● **Instructions for the task**: I would like the line with "This screenshot has width=600, height=400." and every line after it, down to the end of the entries below, output exactly and without pictures.

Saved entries
************
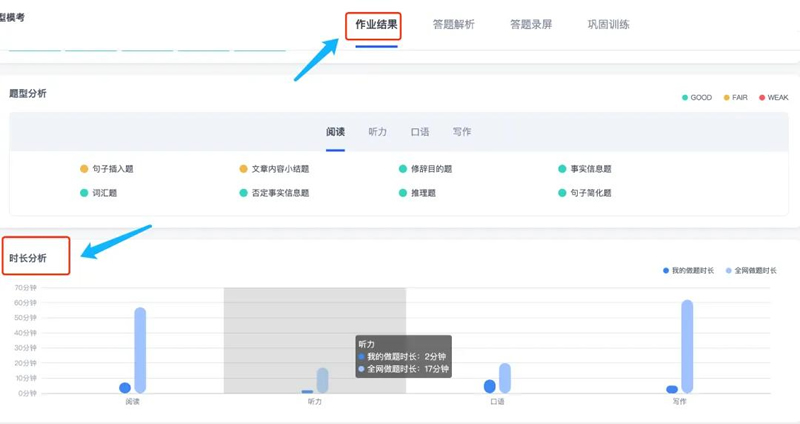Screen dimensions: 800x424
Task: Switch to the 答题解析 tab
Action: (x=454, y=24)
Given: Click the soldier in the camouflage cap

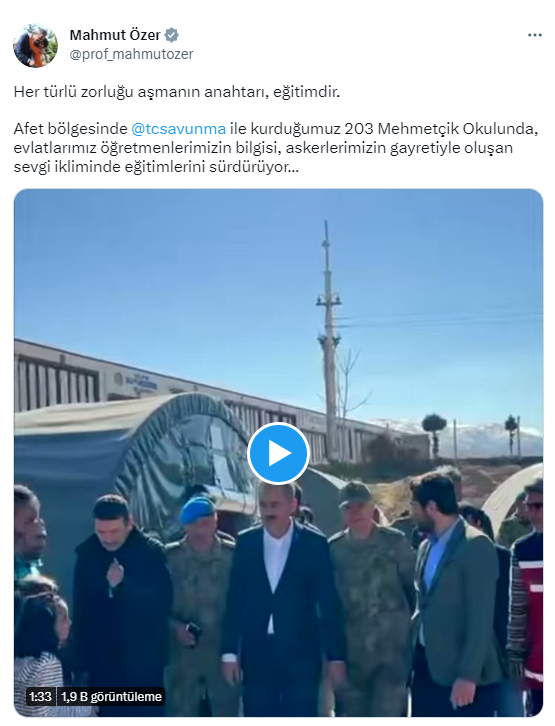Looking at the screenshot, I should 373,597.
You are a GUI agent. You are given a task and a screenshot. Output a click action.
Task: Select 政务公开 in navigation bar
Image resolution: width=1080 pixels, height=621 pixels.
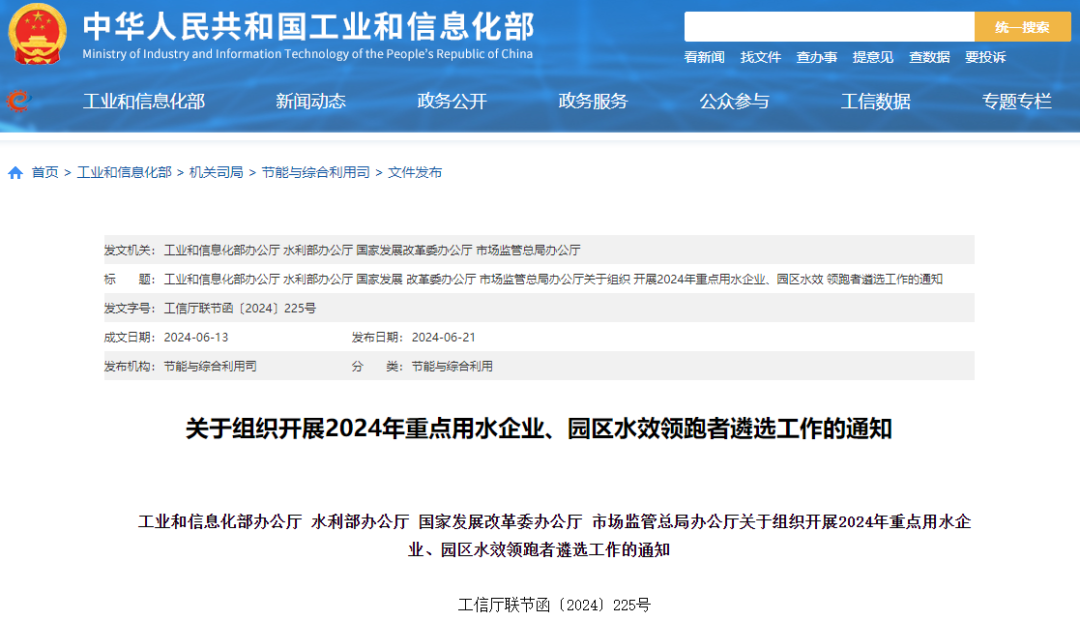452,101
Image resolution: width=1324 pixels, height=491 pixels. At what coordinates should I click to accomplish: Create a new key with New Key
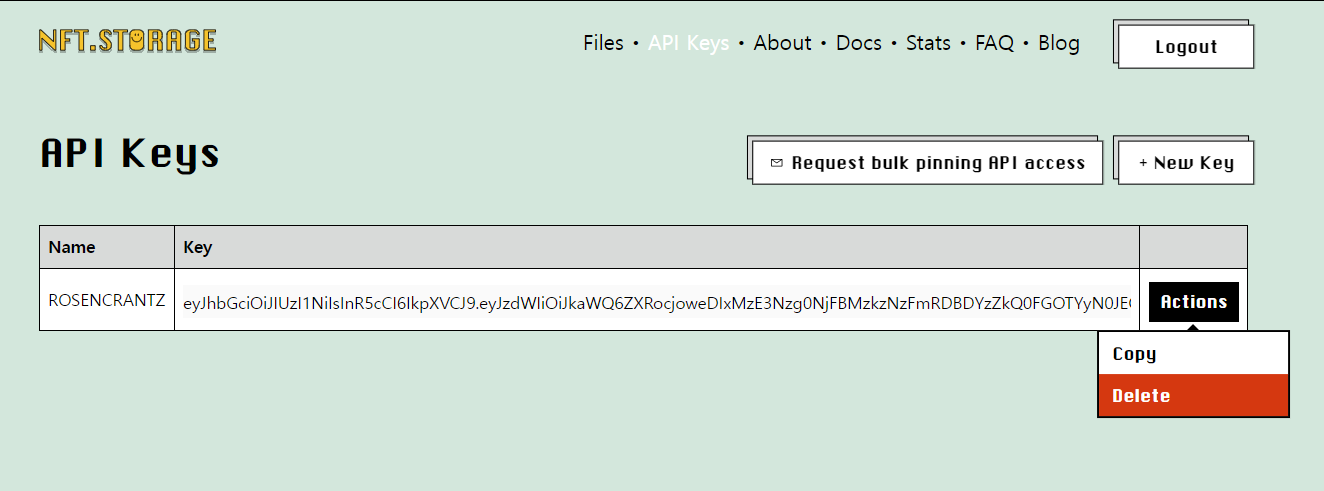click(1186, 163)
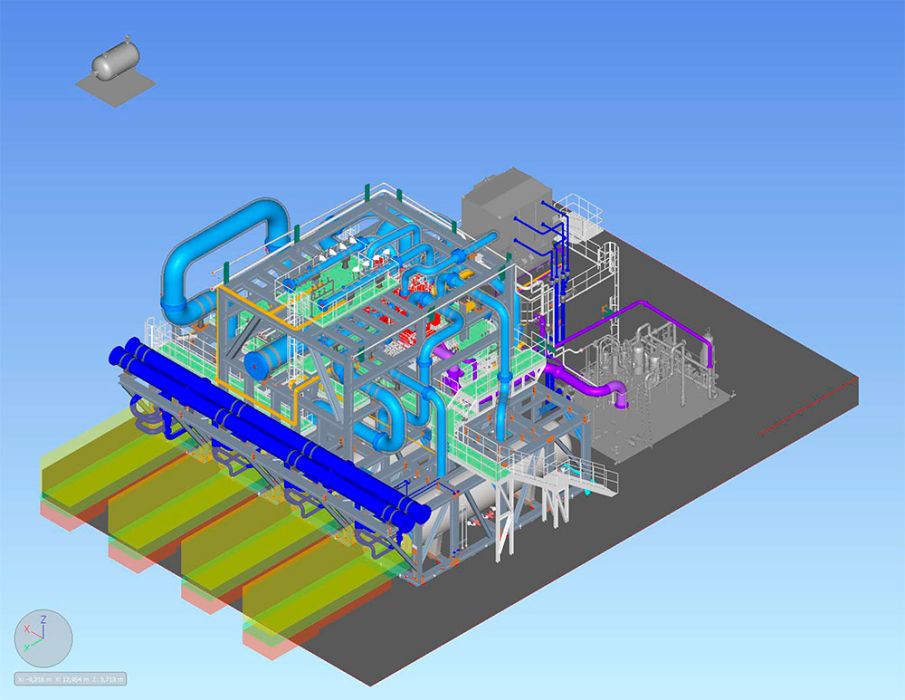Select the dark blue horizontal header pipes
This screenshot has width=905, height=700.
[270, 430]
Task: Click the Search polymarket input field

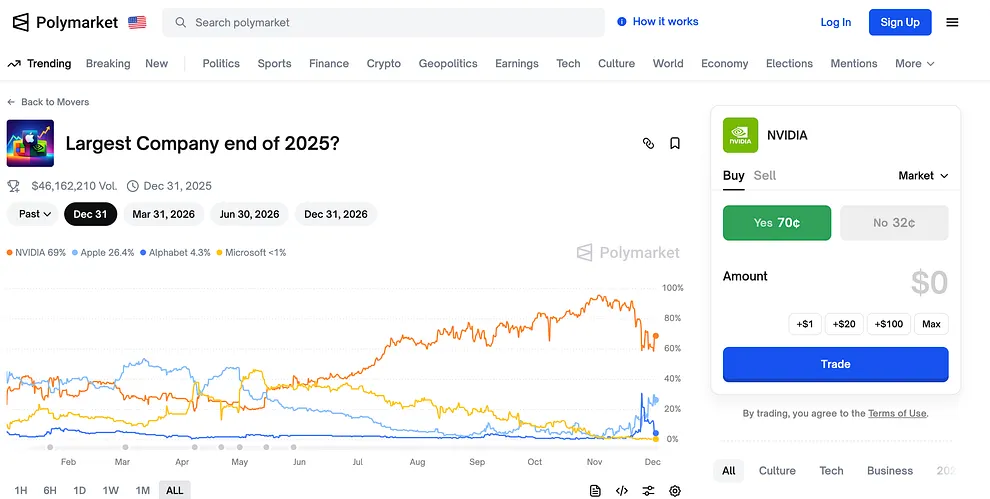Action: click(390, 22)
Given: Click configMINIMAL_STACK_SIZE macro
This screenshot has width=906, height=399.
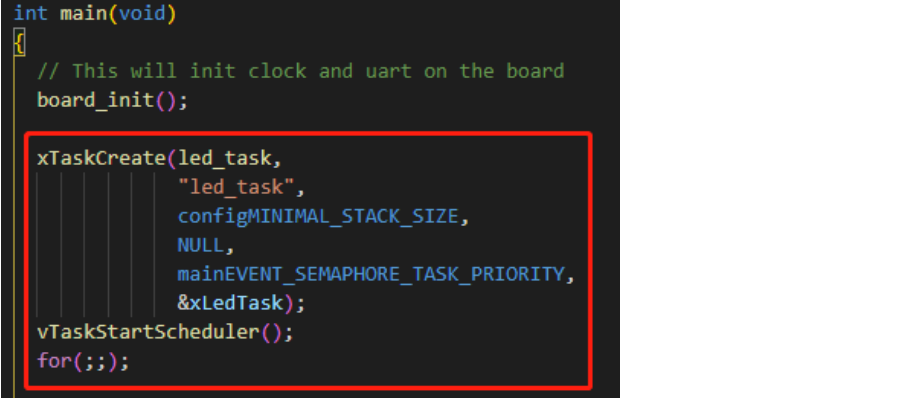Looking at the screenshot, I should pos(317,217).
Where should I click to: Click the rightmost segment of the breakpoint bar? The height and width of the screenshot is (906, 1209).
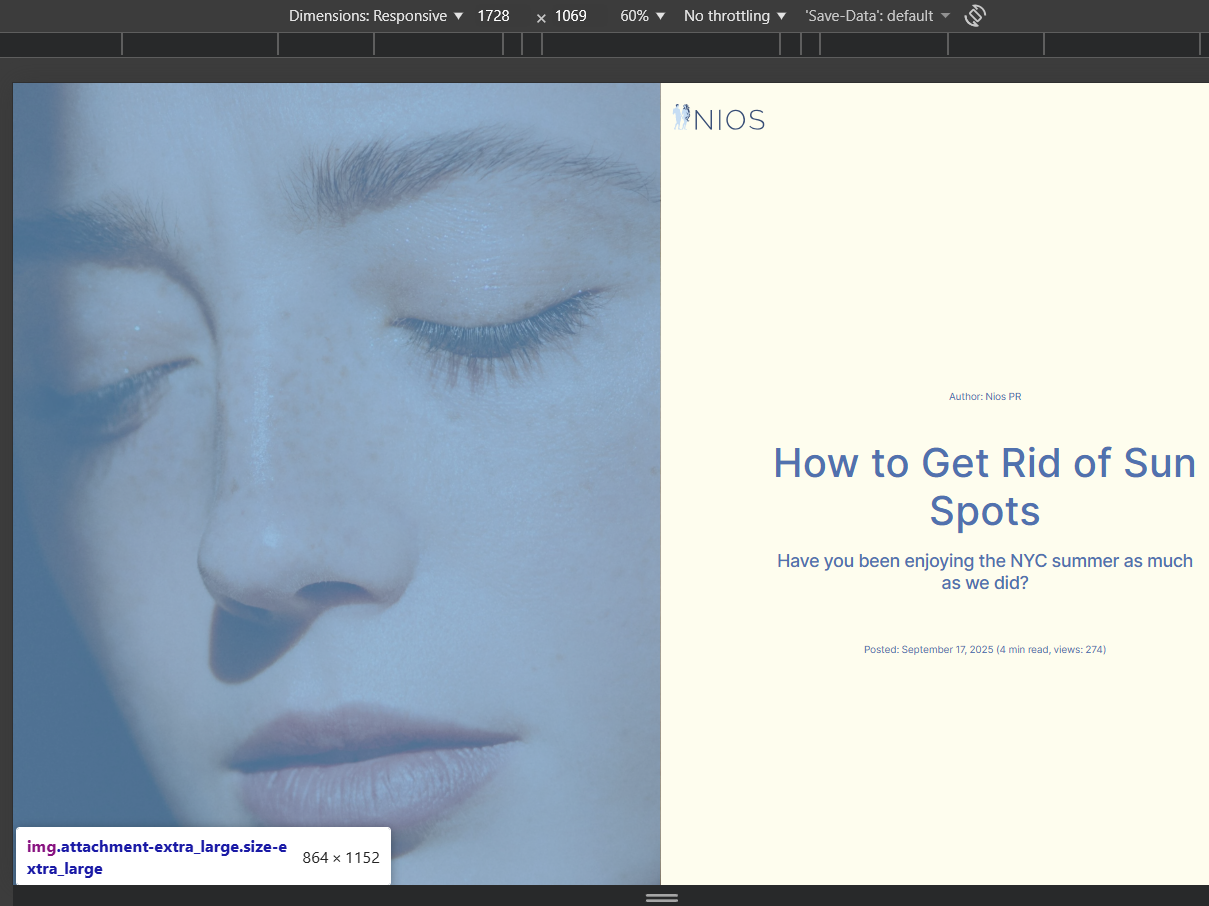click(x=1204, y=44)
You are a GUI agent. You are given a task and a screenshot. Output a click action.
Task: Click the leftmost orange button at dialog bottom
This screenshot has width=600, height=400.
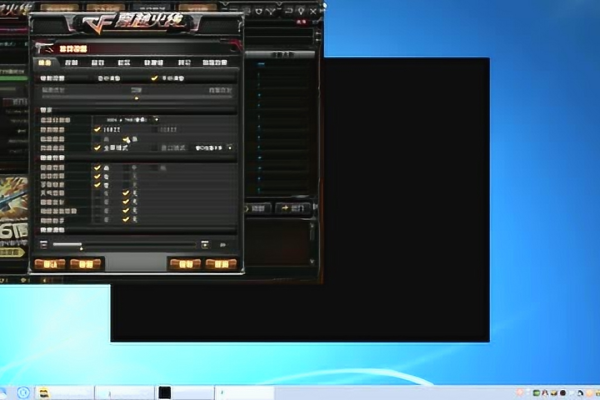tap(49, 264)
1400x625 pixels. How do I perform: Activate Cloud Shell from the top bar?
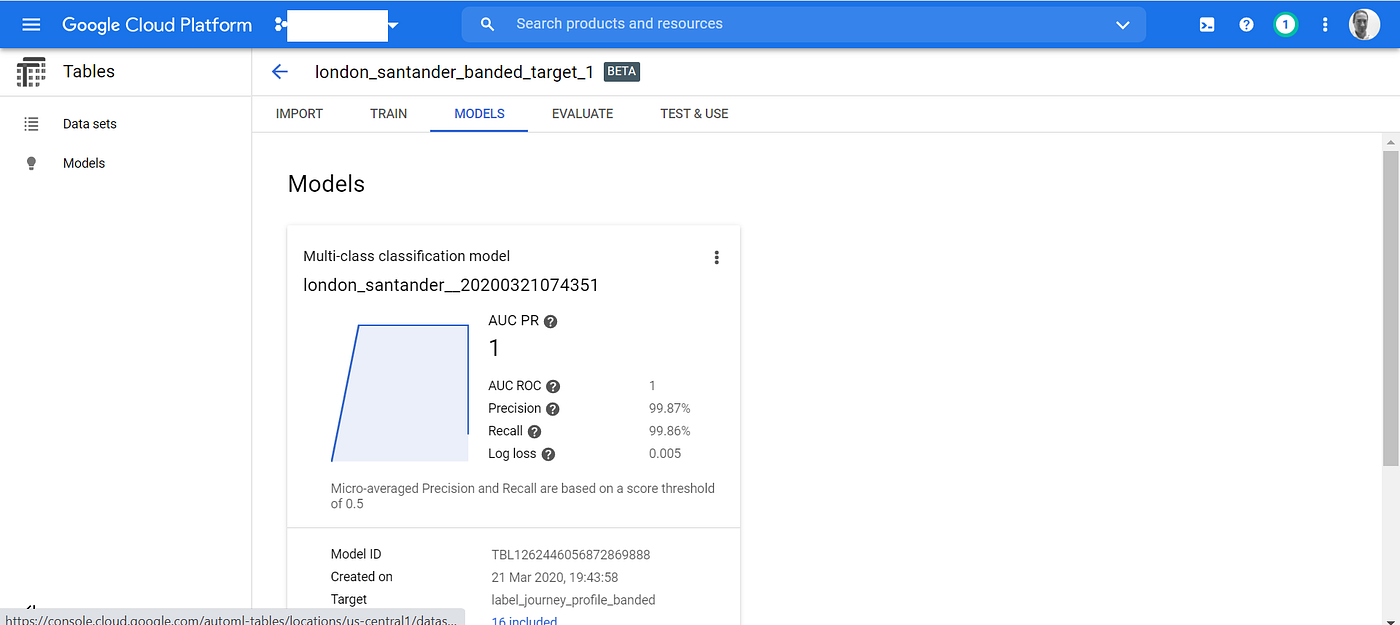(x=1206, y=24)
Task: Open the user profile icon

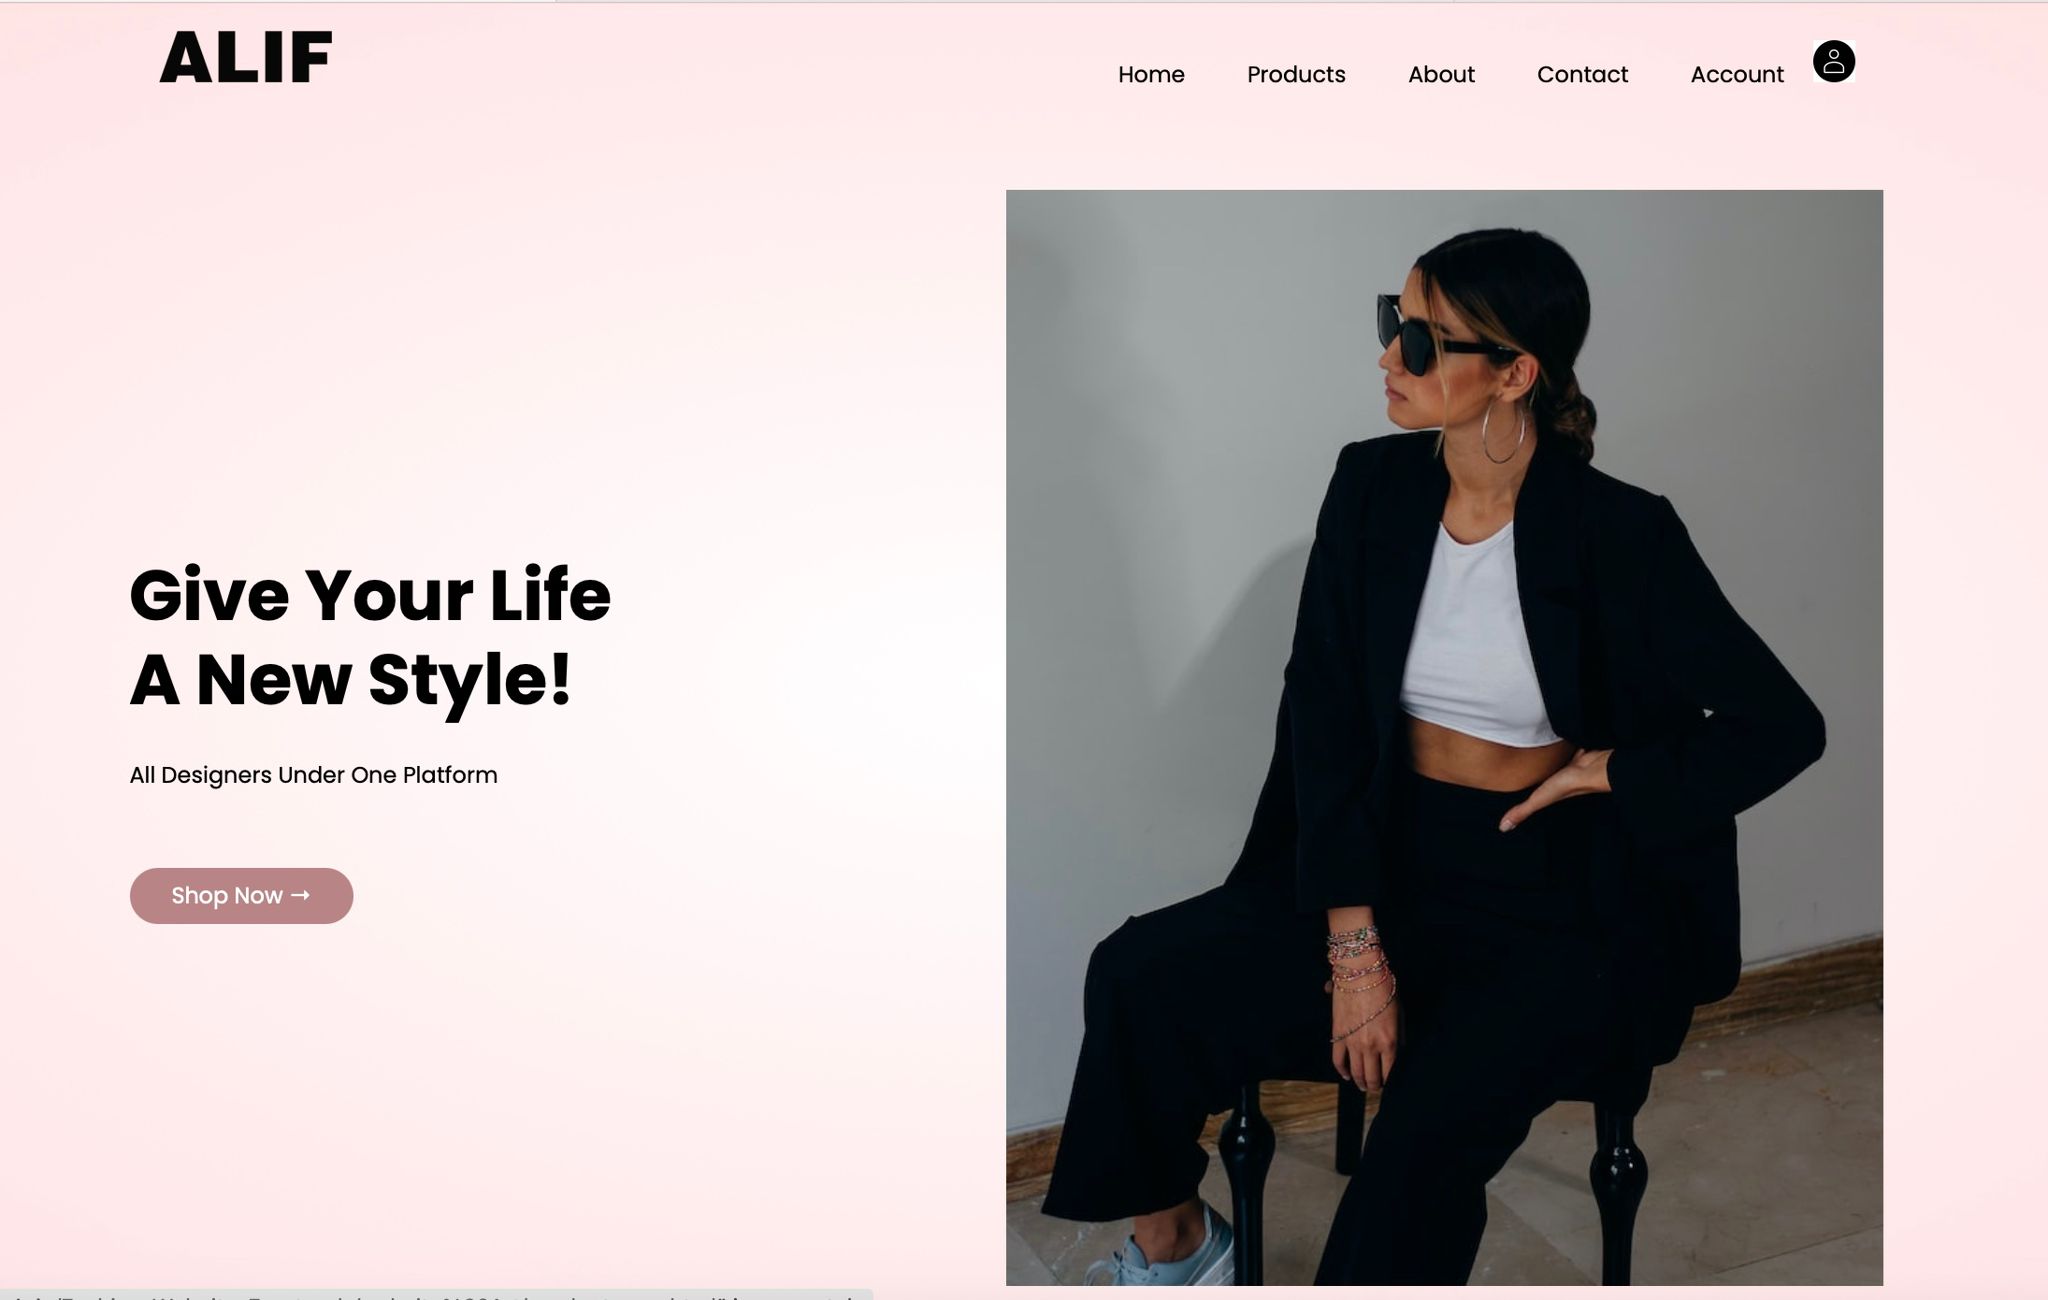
************
● **Reply**:
This screenshot has width=600, height=400.
tap(49, 264)
1400x625 pixels. How do I perform: Activate Cloud Shell from the top bar?
(x=1206, y=24)
Task: Open the user profile icon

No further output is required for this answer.